> Task item
Lines with the word "agent": copy all of them from the entries below.

*** Provided entries ***

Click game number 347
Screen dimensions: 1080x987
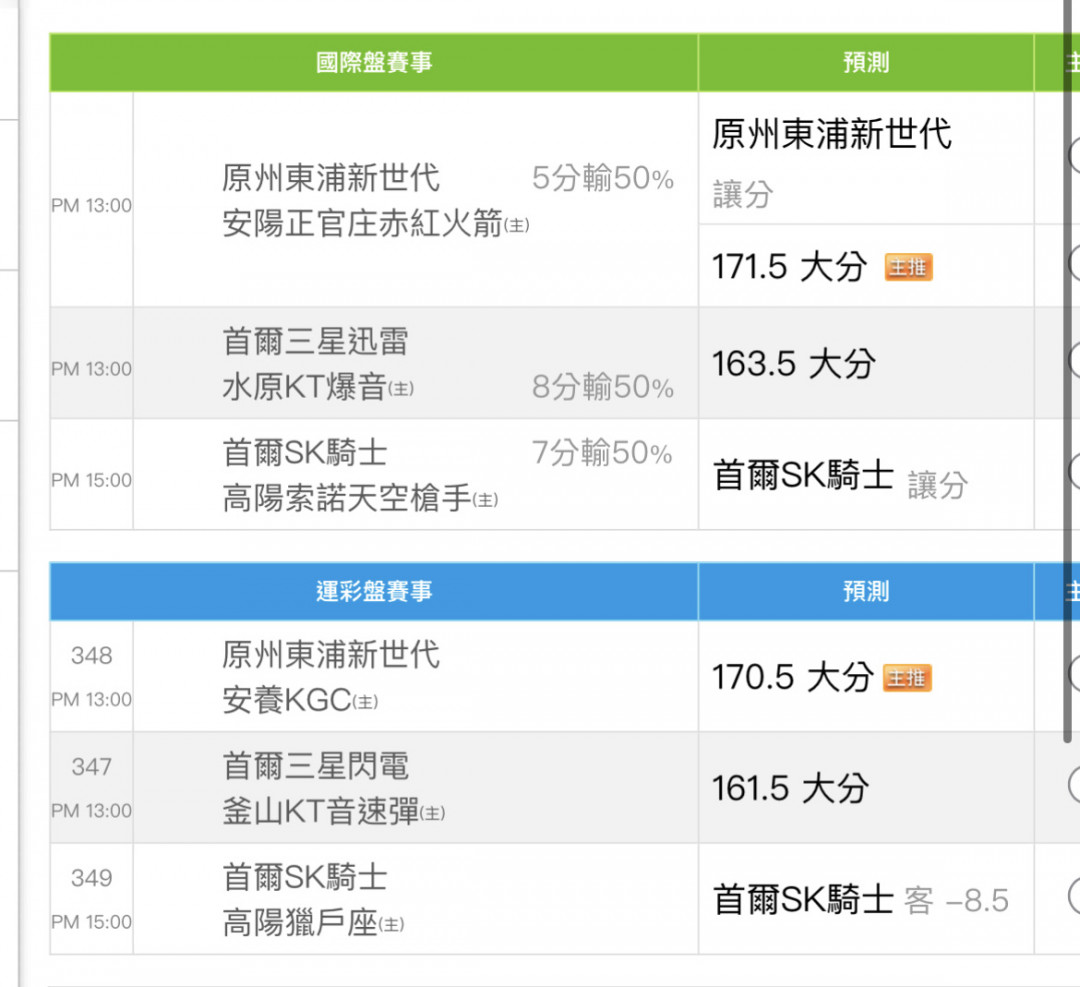pyautogui.click(x=92, y=767)
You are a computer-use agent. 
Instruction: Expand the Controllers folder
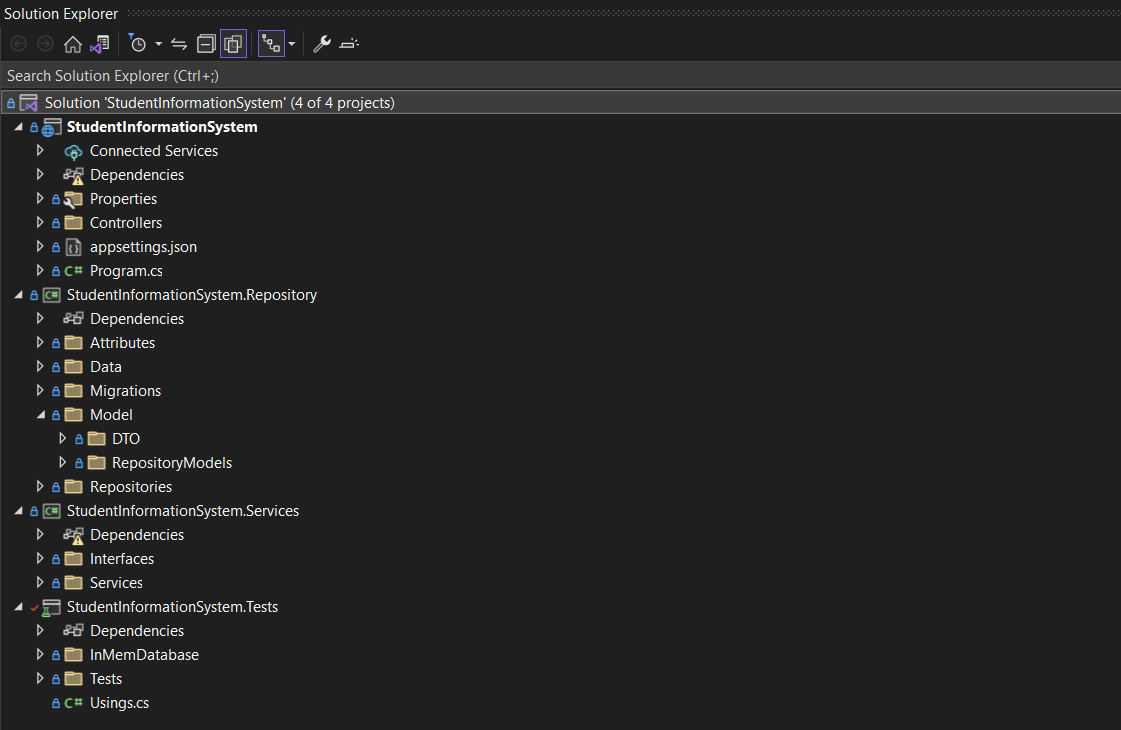40,222
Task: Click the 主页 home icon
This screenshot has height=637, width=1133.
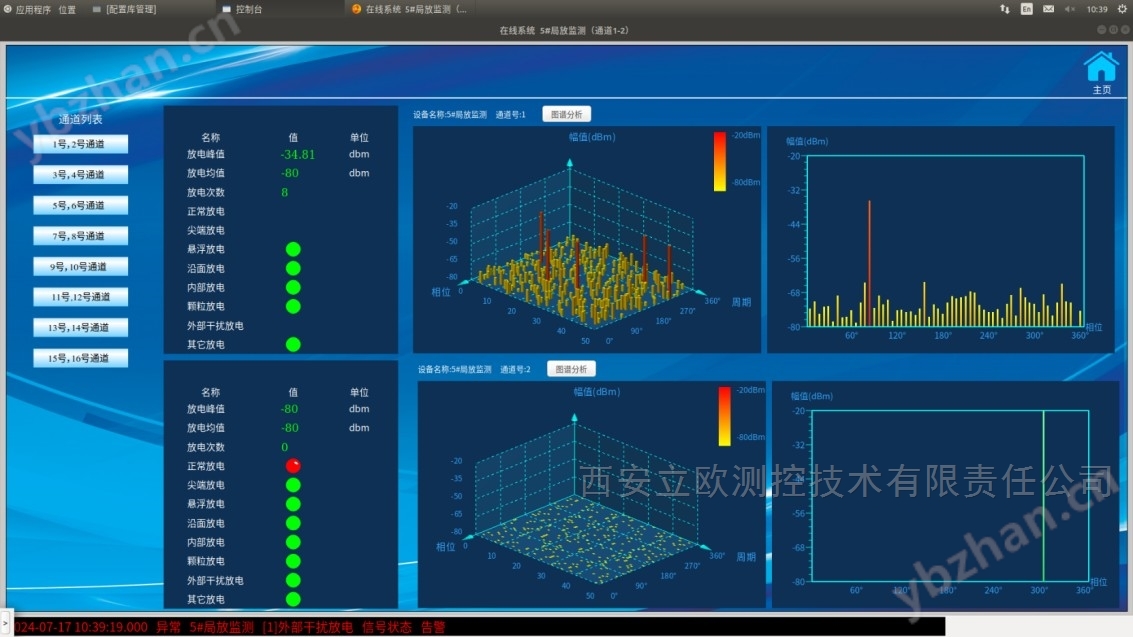Action: [1101, 68]
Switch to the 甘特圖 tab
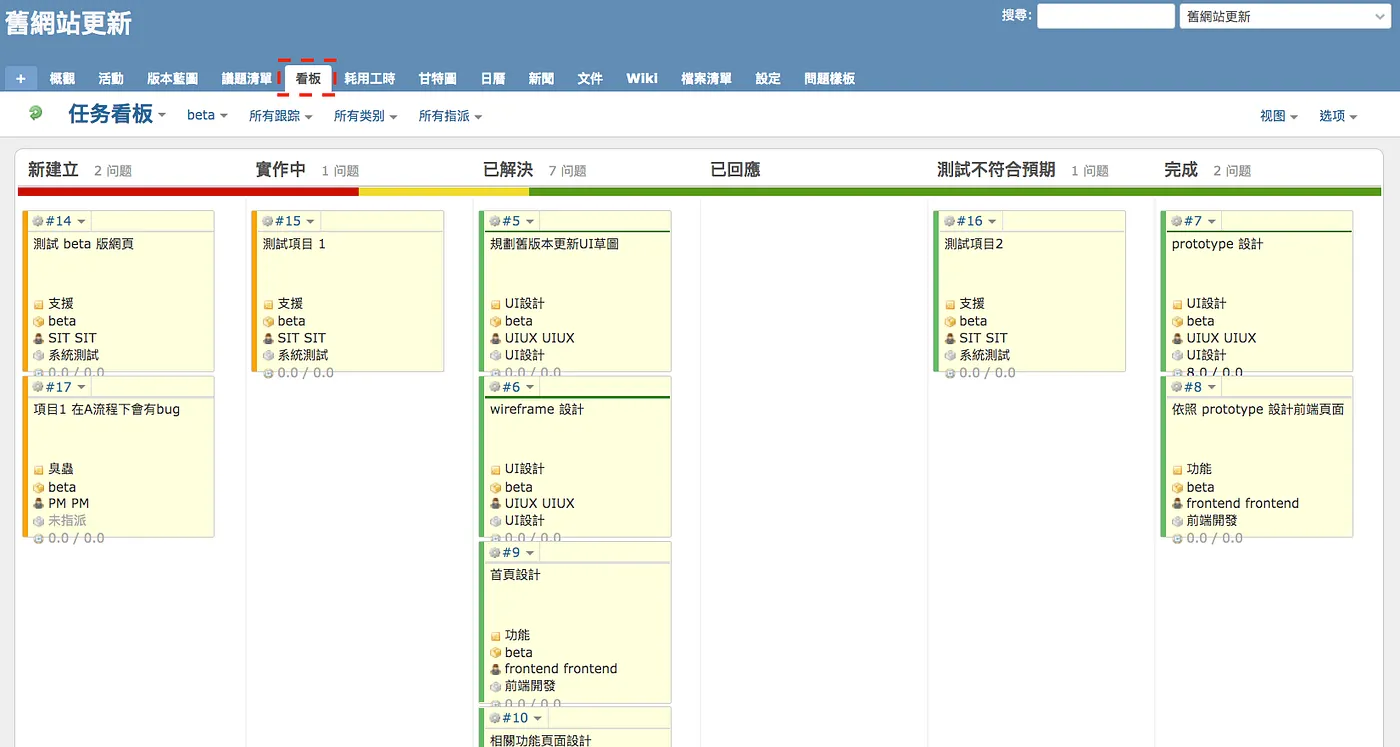Screen dimensions: 1400x747 [x=438, y=78]
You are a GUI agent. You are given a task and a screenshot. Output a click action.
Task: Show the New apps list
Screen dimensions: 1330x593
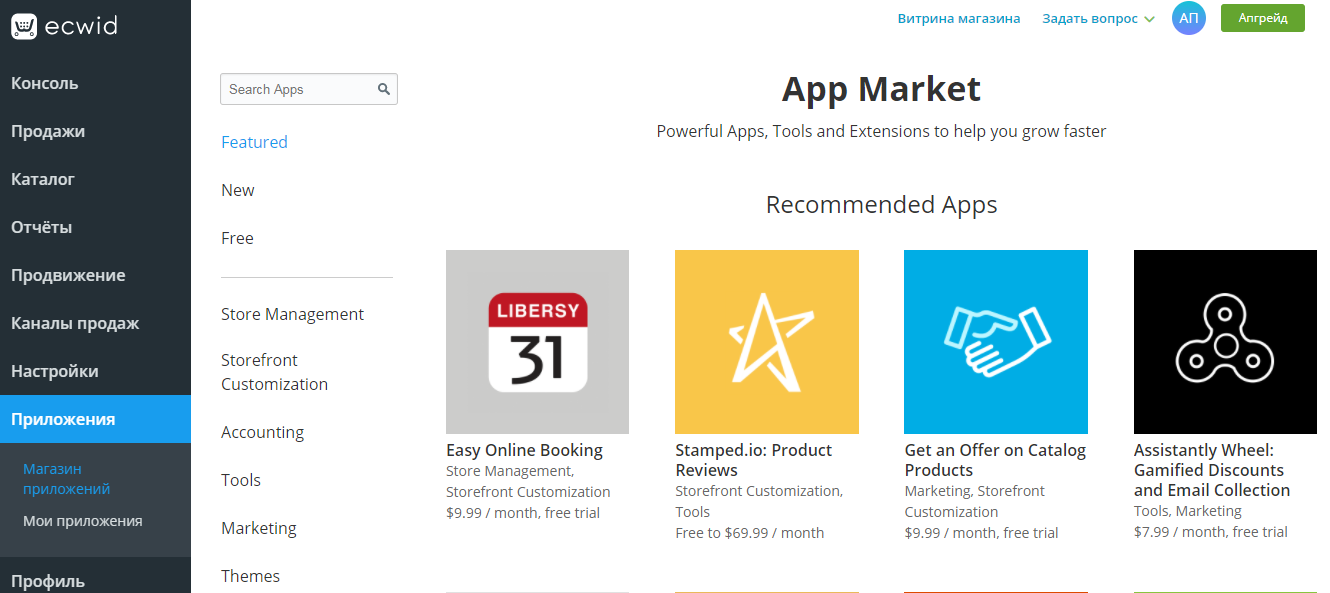tap(238, 190)

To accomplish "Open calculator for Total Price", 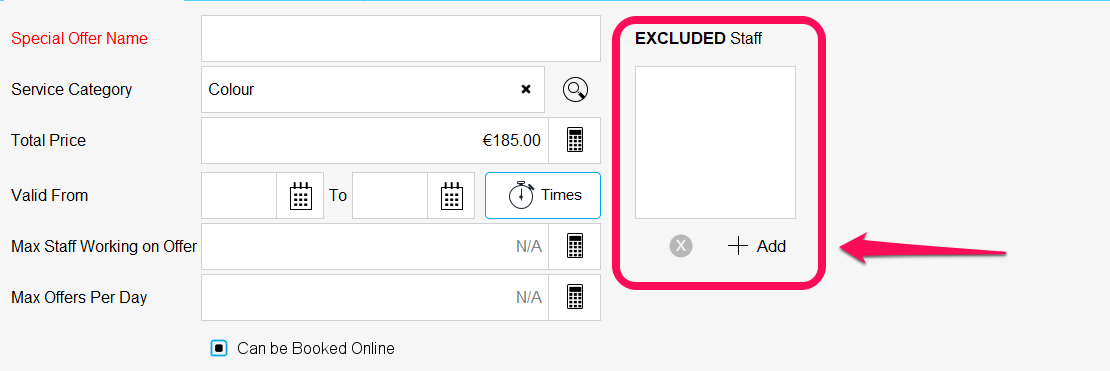I will coord(575,140).
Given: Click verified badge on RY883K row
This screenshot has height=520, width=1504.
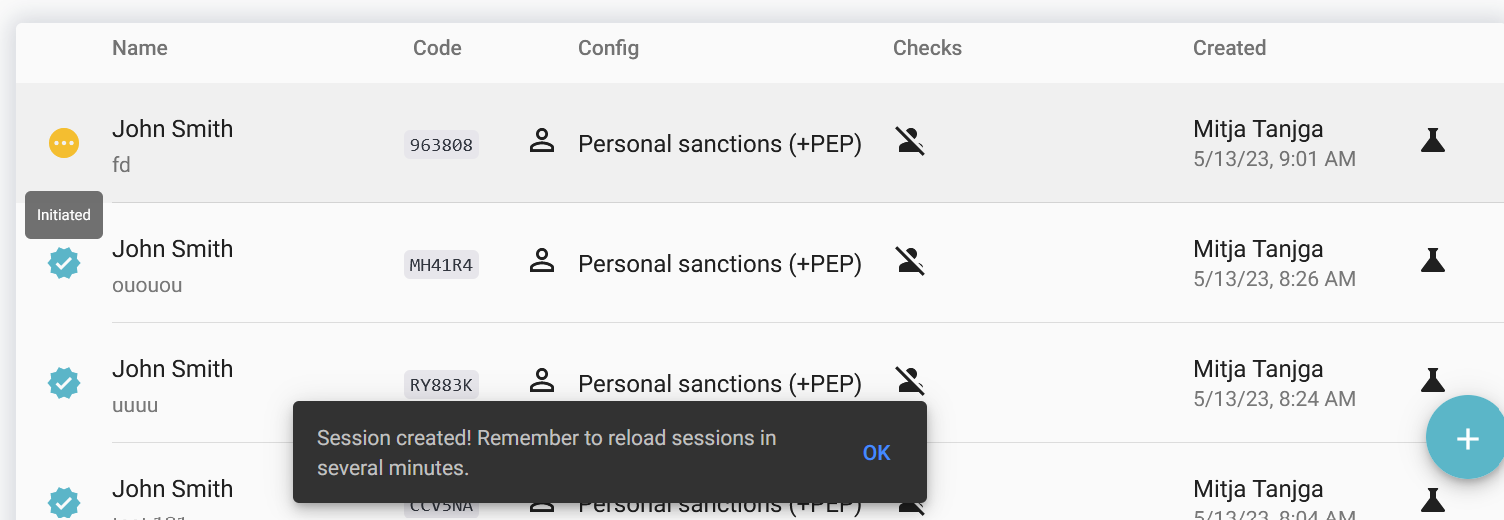Looking at the screenshot, I should [x=64, y=383].
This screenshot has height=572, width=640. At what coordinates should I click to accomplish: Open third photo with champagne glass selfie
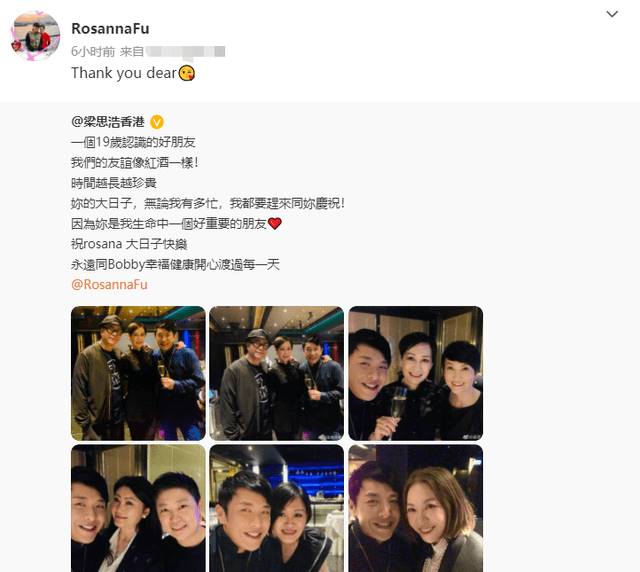click(416, 373)
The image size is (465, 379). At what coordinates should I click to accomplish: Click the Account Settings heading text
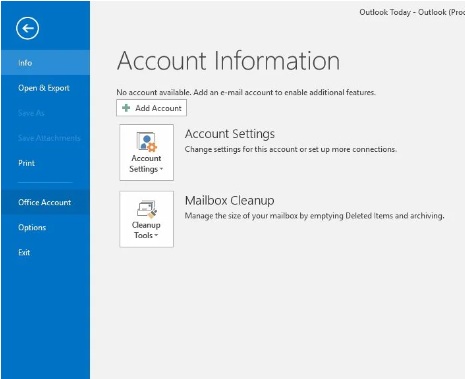coord(230,134)
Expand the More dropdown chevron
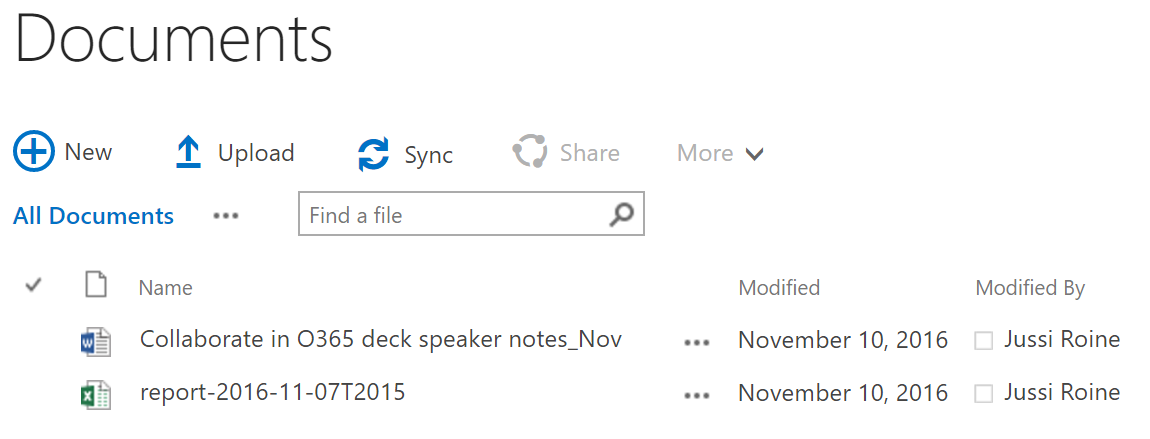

*** End of Provided entries ***

> Final answer
You are a computer-use agent. 
You are a GUI agent. You are given a task and a screenshot. Output a click action.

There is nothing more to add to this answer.